> TO DO: Print the lines of the data below without any changes, starting with the line that contains "The width and height of the screenshot is (1903, 1030)." and going on through the line that contains "Looking at the screenshot, I should 699,707.", with both of those lines included.

> LISTING:
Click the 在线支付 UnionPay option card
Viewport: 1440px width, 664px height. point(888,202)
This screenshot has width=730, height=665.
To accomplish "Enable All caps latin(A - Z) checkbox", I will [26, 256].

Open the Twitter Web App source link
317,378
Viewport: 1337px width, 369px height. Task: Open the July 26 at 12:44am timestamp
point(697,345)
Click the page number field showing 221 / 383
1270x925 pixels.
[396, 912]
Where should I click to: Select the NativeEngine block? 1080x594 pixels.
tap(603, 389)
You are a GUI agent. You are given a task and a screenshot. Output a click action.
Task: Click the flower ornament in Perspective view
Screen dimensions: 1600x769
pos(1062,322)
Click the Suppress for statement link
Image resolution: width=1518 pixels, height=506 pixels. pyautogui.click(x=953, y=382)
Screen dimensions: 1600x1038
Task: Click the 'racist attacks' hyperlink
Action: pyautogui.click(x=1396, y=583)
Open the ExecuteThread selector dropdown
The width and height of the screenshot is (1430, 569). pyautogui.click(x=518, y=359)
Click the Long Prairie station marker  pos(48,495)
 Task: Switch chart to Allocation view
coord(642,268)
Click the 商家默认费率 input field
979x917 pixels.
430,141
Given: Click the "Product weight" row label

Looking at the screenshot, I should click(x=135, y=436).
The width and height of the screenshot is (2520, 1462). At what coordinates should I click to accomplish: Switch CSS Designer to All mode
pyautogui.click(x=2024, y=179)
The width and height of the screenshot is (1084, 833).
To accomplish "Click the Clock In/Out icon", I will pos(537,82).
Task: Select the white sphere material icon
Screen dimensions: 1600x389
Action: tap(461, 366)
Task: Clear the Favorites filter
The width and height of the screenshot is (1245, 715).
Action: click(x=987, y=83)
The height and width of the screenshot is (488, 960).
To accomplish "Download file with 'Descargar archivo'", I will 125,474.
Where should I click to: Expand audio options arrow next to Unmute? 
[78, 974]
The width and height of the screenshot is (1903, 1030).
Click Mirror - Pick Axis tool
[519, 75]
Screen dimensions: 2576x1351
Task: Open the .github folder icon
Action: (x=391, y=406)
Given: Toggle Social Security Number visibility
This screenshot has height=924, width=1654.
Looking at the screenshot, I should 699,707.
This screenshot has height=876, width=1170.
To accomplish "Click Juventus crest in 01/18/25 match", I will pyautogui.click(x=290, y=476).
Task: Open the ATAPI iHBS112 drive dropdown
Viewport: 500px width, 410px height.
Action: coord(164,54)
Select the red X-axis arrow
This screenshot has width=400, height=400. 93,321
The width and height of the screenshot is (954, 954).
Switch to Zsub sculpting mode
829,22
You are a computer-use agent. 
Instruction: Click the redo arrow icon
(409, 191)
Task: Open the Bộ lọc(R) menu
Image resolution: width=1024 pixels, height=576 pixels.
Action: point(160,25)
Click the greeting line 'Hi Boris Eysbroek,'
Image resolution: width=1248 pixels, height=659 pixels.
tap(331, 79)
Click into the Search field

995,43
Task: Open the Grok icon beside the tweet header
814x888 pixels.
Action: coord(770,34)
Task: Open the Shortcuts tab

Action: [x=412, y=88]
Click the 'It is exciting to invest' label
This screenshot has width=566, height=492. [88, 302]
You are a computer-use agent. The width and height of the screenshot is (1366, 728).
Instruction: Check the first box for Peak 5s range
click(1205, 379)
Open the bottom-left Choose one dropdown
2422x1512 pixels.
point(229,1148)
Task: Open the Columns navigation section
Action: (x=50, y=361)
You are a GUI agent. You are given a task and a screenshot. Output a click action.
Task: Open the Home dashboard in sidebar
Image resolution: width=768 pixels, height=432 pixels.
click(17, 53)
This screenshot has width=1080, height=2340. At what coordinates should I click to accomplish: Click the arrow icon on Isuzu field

> CORRECT OUTPUT:
The width and height of the screenshot is (1903, 1030).
Click Mirror - Pick Axis tool
[519, 75]
Screen dimensions: 2576x1351
Task: Open the .github folder icon
Action: (x=391, y=406)
Given: Toggle Social Security Number visibility
This screenshot has height=924, width=1654.
Looking at the screenshot, I should 699,707.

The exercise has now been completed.